**TASK STATEMENT:**
In the records below, rewrite the stretch from the line containing "High Risk Pregnancy (349, 530)" through the line containing "Fertility and IVF (189, 547)", changing "Blog" to "News" and keeping everything else unchanged. Return only those lines.

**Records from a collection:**
•••
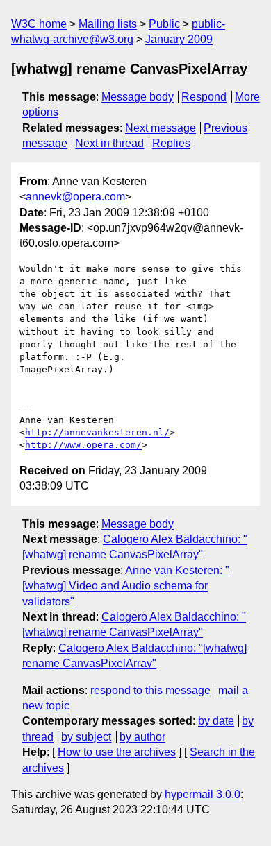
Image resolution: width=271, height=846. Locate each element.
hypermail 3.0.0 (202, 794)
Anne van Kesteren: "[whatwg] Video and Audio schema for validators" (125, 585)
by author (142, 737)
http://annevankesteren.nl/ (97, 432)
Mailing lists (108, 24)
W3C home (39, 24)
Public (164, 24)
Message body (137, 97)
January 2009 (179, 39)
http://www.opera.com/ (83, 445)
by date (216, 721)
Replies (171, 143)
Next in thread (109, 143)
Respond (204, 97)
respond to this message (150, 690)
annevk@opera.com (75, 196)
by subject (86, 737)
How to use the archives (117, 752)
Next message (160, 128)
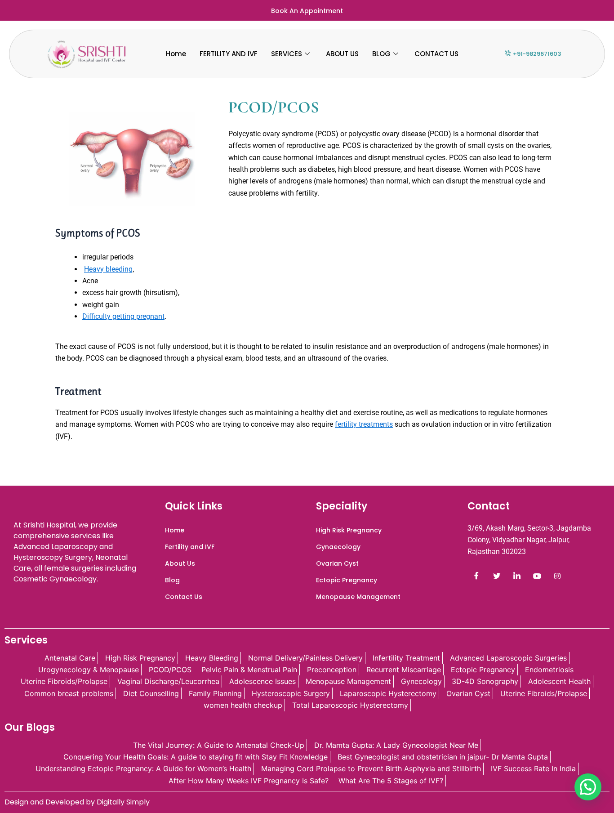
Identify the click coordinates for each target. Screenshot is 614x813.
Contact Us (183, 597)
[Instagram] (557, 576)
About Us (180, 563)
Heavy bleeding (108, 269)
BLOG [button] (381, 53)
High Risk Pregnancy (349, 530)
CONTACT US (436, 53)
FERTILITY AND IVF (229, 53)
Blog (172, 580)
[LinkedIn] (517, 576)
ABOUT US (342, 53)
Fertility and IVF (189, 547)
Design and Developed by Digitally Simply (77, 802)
•••
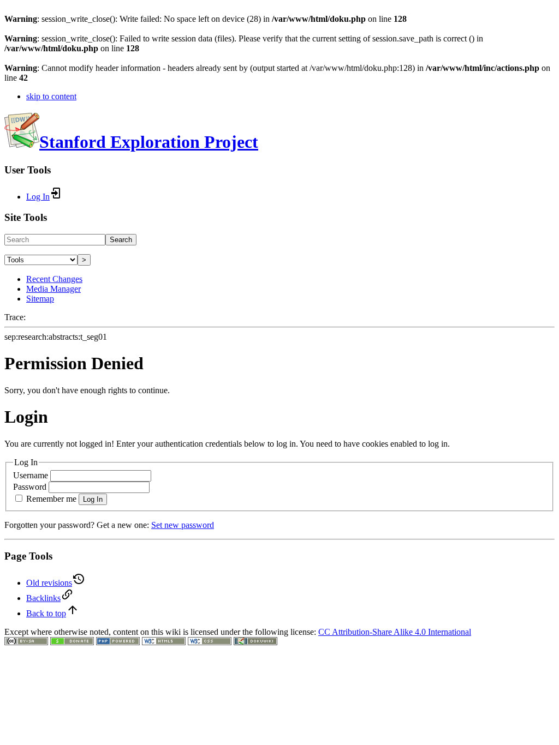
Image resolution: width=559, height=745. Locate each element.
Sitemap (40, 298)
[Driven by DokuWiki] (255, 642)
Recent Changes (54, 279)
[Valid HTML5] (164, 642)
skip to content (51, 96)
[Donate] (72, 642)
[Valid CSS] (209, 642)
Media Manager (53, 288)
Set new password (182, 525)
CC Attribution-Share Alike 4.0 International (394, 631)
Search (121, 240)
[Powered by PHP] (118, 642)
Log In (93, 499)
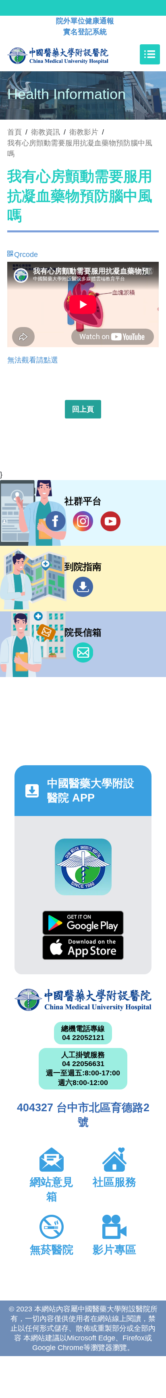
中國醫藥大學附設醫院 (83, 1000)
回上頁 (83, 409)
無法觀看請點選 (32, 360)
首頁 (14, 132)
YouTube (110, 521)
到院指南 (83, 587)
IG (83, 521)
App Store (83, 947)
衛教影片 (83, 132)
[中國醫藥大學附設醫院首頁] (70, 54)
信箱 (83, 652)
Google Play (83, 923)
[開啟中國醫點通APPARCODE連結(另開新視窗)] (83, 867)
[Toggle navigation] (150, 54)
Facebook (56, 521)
•••
**CORRECT RESULT:**
High Risk Pregnancy (349, 530)
CONTACT US (436, 53)
FERTILITY AND IVF (229, 53)
News (172, 580)
[LinkedIn] (517, 576)
ABOUT US (342, 53)
Fertility and IVF (189, 547)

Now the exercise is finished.